Он расправлял перед Арсением Арсеньевичем руки и медленно, крепко, так что похрустывали суставы пальцев, сжимал кулаки.
— Вот вы смеетесь, — величаво и покровительственно произносил Арсений Арсеньевич, — и ваш смех мне понятен. Но понимаете ли вы смысл моего признания, так развеселившего вас? Вы взялись перестроить человечество и проглядели величайшую силу, которая неустанно работает против вас: человеческую слабость. Своим признанием я только хотел обратить ваш взор на явление, вами не замеченное и грозное, как всякая скрытая сила. Да, я слаб, говорю я. Но весь мир болен этой великой немощью.
— Проглядели? — словно с угрозой гудел Родион. — Нет, не проглядели. И ежели угодно вам, так мы эту самую слабость на мушку взяли! Да! И, может, вся наша задача — против слабости борьбу вести. Чувствуете? Да? Ну так вот! Баста!
Он решительно уходил, круто подергивая большими своими плечами, в которых плотно и глубоко сидела голова, и уже из дверей досказывал:
— Вы, Арсений Арсеньевич, нас разжалобить думаете? Не выйдет. Старо! Жалостью ничего не добьешься, только так, юродство, а мы жизнь строим, да.

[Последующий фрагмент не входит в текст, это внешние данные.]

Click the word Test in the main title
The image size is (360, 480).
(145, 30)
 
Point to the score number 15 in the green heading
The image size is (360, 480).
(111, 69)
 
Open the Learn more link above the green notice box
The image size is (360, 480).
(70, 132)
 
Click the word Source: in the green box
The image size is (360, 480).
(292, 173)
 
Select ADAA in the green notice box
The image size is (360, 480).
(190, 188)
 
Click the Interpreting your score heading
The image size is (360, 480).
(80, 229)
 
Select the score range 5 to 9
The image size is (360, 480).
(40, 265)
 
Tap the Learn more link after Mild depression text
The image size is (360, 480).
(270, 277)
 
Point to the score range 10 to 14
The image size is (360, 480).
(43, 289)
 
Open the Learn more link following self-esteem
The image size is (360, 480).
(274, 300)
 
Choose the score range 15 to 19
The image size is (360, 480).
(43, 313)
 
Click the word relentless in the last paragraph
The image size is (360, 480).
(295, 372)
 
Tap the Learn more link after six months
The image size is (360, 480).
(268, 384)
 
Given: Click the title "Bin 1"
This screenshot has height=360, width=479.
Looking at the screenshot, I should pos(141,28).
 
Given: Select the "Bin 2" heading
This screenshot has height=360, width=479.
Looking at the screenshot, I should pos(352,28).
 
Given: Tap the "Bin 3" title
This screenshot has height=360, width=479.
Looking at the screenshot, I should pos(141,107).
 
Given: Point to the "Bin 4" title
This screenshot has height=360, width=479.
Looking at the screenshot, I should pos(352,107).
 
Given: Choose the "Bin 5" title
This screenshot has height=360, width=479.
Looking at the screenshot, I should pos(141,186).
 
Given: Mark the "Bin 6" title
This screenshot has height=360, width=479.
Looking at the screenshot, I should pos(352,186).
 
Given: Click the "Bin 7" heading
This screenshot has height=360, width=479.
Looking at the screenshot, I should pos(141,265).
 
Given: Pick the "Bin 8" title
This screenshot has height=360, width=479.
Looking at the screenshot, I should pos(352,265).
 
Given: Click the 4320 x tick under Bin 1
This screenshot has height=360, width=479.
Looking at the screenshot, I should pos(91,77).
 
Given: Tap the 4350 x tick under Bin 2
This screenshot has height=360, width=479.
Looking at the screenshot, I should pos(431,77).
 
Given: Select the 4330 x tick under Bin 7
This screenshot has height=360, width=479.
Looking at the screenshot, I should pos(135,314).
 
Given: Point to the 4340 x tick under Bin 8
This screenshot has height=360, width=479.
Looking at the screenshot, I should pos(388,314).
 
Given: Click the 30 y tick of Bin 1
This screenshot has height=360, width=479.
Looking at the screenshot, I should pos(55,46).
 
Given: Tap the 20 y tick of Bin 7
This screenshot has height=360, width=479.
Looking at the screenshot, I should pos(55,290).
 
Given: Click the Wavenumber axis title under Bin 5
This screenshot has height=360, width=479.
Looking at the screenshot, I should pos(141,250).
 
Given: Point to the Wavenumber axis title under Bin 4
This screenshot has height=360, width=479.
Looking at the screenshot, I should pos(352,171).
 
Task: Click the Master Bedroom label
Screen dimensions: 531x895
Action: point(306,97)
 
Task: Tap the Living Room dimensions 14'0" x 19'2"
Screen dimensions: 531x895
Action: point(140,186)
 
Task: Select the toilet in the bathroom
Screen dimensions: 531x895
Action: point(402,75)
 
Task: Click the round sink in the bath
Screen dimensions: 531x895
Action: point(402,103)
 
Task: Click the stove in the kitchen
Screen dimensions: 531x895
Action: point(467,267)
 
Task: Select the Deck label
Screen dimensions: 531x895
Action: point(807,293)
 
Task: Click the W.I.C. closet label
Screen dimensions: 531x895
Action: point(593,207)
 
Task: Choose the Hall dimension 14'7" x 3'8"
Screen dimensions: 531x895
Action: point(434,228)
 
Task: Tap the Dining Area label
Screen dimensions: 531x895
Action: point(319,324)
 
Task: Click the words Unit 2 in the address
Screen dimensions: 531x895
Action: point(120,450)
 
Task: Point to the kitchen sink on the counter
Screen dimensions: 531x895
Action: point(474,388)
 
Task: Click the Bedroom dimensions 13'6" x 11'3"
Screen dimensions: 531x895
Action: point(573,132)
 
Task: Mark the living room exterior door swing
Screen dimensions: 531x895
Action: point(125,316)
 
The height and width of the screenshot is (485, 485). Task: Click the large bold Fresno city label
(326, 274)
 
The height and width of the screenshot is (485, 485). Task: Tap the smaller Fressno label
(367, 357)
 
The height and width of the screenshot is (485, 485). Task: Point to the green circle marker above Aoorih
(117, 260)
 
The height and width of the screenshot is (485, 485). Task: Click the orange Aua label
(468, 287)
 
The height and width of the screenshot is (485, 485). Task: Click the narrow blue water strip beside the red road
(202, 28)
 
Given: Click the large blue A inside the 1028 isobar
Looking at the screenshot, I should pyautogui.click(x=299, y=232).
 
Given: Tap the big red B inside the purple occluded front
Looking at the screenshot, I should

— Весь вопрос, Родион, в этом, — порывался Арсений Арсеньевич. — Как строить жизнь, как?
— Ну, уж как умеем, — охолаживающе замечал Родион. — Не прогневайтесь.
Он притворял за собой дверь осторожно, чтобы не стукнуть, как осторожно и уважительно прикасался к Арсению Арсеньевичу, чтобы не повредить его щуплому телу, и приходил к себе, полный желанья за что-то взяться и снова осиливать и устранять преграды.
В такие минуты он в своей комнате и Арсений Арсеньевич у себя за столом думали друг о друге с досадливым сожалением («Где же понять меня такому человеку?»— казалось Баху. «Почему такой человек не хочет понять меня?» — доискивался Родион), но обоюдная привязанность их возрастала.